Some St. Mary’s County middle school students will walk farther to catch the bus, sometimes in the dark, during the next school year.
The changes are intended to save money through more efficient bus routes. They were outlined Wednesday but did not require a school board vote because they are essentially just bringing bus runs in line with existing policies.
The policy already states that high school and middle school students may have to walk up to a mile and elementary students up to a half-mile to a bus stop.
In addition, Maryland regulations state that school bus stops should be approximately one-quarter of a mile apart.
The school system’s transportation department this school year changed some high school bus stops, resulting in some students walking up to a mile from their home to catch the bus. Last year, school officials said that changes in bus stops for high school students would be followed by middle schools and then elementary schools the following two years.
“Some of the challenges, the same as last year, is we will have a lot of parents” calling in citing their disapproval of the changes, said Jeff Thompson, director of transportation.

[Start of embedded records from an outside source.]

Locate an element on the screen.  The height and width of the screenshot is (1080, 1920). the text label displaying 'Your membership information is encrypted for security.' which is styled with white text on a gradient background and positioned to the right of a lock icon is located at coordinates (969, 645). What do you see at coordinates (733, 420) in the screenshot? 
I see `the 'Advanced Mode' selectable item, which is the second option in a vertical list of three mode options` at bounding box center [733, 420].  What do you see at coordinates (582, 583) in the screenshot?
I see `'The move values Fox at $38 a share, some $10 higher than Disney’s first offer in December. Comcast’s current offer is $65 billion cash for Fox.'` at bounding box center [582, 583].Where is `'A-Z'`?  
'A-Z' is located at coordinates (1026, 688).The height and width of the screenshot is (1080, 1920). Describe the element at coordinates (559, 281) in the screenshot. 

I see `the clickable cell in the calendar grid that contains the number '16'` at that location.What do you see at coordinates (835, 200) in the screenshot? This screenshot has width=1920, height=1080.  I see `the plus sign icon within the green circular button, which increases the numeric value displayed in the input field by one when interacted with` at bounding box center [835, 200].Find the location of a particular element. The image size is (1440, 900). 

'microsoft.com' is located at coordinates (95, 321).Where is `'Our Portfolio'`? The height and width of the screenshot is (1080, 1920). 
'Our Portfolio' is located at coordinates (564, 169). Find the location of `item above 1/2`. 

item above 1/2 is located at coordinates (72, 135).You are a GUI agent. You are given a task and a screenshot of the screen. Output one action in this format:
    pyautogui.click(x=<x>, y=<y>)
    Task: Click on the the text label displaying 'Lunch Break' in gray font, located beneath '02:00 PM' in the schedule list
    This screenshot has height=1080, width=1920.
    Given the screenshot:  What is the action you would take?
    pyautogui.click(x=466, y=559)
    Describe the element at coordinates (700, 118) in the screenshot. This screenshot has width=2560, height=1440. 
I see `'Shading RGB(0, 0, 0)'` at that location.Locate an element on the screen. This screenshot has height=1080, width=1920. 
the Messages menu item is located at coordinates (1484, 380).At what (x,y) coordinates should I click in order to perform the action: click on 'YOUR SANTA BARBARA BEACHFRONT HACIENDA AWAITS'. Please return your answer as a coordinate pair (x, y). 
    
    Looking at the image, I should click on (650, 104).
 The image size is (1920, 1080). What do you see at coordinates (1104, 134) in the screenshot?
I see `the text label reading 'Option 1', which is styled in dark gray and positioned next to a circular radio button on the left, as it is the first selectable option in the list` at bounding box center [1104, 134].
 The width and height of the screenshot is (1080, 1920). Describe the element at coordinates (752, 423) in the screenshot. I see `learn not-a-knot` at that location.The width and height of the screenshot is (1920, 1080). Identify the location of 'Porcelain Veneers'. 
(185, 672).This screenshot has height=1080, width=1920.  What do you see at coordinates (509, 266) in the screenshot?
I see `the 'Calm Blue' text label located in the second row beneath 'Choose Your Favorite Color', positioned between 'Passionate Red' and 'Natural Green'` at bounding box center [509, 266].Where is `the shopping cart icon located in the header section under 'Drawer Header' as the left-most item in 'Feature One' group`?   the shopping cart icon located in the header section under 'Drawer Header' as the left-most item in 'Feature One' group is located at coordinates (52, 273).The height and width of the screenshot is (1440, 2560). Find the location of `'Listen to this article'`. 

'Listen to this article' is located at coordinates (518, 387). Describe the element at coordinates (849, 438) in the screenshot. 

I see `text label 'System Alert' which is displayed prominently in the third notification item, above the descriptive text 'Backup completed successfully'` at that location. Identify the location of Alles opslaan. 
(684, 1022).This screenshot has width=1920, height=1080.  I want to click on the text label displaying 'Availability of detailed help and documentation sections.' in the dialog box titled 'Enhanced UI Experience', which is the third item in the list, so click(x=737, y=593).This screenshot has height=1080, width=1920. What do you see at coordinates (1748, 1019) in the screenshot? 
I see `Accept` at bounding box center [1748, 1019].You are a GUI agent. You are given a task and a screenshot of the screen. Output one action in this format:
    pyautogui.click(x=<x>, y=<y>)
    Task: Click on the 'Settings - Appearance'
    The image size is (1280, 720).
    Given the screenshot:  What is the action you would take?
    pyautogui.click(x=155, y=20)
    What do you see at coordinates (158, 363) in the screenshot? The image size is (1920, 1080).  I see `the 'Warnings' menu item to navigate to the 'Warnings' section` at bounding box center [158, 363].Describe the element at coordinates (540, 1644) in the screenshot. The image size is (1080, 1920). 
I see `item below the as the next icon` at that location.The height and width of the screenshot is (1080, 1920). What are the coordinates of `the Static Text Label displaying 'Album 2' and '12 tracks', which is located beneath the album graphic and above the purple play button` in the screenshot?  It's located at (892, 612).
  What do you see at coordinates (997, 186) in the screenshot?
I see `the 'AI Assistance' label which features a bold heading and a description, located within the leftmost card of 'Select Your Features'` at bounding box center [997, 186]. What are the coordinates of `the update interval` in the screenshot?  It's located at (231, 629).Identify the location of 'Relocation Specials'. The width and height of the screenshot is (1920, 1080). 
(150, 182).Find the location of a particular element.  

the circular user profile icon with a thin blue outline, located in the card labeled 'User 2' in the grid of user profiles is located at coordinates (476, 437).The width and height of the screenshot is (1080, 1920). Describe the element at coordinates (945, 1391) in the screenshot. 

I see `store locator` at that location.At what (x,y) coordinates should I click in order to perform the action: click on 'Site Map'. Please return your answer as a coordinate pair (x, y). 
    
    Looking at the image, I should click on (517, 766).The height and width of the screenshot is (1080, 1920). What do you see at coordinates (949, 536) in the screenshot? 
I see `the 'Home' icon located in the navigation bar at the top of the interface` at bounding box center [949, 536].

He said, though, that the transportation department received fewer calls than he expected at the beginning of the current school year.
School board member Cathy Allen said that while the change to high school bus routes may have been relatively smooth, altering middle school routes starting this summer could cause more resentment because the students are younger and the school day starts early.
She said that during much of the year, middle school students catch the bus before sunrise. Classes at three of the four middle schools start at 7:20 a.m.
“This is a concern,” Allen said.
She urged middle school parents to collaborate with other nearby parents to help ensure the safety of their children as they walk along neighborhood roads in the dark.
“We are going to be more cautious when we are evaluating the bus stops” for middle school students, Thompson said.
For the most part, children will not be expected to walk long distances on major roads in the county but instead be expected to gather at bus stops where side roads or developments intersect with the major roads, Thompson said.
Thompson outlined several examples of the potential new bus routes, which would eliminate bus trips down some side roads and save thousands of dollars.
For example, cutting out short runs into the Arrowhead and Maple Run neighborhoods off Indian Bridge Road would cut out 11 miles per day, or about 2,000 miles a year. “That would save us ... about $2,400 a year by doing that [based on $4 per gallon]. And that’s just one small section” along Indian Bridge Road, Thompson said.
In another example, Thompson said the school system could save about $1,600 by eliminating 7.3 miles a day to pick up students down Collinwood Drive or Robert Lacey Road in Abell.
Thompson told the school board that they and all school employees and bus drivers will have to enforce the policies if the changes are to work. There will still be a procedure in place for parents to request changes to bus routes, but there will need to be extenuating circumstances for such exceptions to be granted, he said.
Thompson said last year the changes to high school routes eliminated about 300 miles of bus routes a day and could save $65,000. He estimated elementary school changes, to be put in place in 2013, would save even more. The transportation department has a proposed budget next fiscal year of $15.2 million.
Thompson said he also plans to put to better use a new bus routing system that will assign mileage to bus drivers and calculate more efficient routes.
He said that the public school system does not plan to print bus schedules in The Enterprise newspaper before the start of the school year, as it has in the past, but instead will make routes available to parents only via the school website.